Check every line of the material below for the string "will", and return the ones that have it.

========

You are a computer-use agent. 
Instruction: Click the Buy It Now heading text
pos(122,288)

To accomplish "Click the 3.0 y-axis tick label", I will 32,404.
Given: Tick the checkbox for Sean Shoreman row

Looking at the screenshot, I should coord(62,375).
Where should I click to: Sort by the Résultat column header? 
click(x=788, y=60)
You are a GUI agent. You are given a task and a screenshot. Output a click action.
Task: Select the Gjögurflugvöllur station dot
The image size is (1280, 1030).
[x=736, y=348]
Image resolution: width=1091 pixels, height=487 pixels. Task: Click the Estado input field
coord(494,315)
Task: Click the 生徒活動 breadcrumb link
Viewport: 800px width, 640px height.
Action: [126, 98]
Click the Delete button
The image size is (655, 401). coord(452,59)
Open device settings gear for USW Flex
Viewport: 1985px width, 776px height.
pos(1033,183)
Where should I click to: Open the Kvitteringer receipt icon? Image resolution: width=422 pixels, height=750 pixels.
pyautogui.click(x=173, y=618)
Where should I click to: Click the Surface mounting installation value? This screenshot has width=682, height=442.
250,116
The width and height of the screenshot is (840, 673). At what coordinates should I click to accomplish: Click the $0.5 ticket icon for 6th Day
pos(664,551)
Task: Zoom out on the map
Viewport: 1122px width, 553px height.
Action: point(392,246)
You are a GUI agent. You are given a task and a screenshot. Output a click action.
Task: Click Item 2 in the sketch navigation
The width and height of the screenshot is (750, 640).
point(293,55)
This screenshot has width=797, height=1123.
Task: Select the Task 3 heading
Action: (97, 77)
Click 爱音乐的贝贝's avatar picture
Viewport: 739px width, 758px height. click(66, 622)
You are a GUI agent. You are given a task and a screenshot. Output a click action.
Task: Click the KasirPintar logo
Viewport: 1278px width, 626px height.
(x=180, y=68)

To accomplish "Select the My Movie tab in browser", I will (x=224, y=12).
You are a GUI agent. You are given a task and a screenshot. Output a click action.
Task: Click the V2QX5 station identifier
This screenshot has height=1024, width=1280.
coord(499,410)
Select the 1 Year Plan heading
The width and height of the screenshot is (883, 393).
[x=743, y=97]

========

Worked solution:
To accomplish "Click the 3.0 y-axis tick label", I will 32,404.
To accomplish "Select the My Movie tab in browser", I will (x=224, y=12).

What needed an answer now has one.